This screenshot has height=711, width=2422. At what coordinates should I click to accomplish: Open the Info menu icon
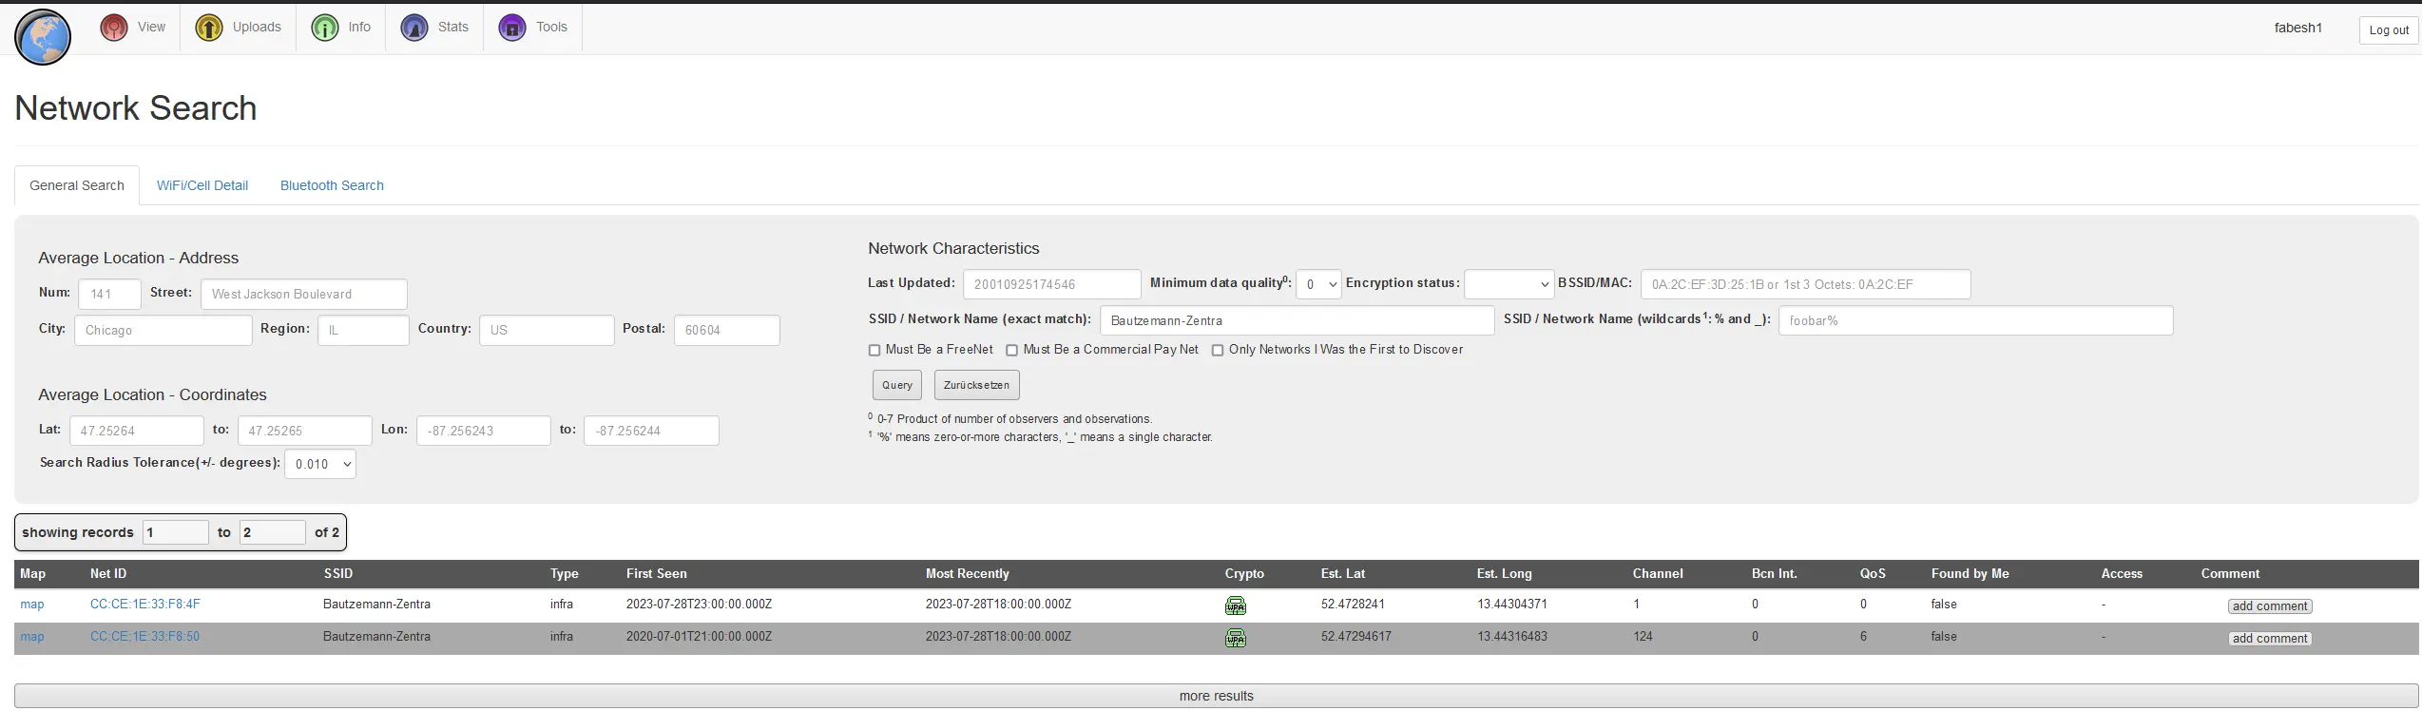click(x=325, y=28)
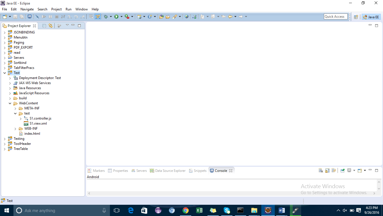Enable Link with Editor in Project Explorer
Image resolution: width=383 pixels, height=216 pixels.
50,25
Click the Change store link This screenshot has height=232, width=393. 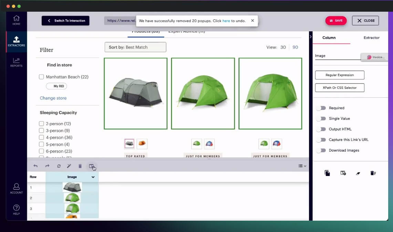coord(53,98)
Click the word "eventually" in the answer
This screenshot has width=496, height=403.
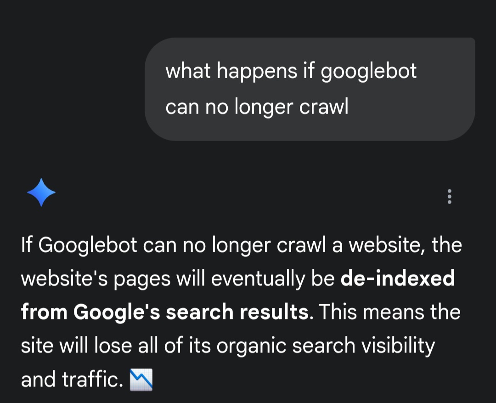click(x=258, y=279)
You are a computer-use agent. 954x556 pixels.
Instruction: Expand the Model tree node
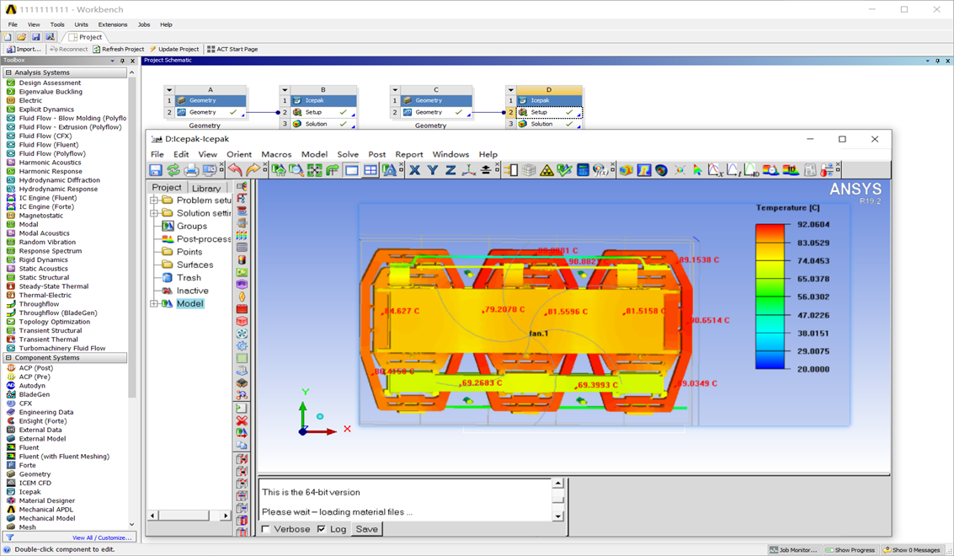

----

● EXERCISE PROMPT:
Every line from the one with "This screenshot has width=496, height=403." to the end of the records above should be restated word for word, and no picture belongs in the copy.

● EXERCISE OUTPUT:
This screenshot has width=496, height=403.
click(x=258, y=279)
You are a computer-use agent. 954x556 pixels.
Instruction: Expand the Model tree node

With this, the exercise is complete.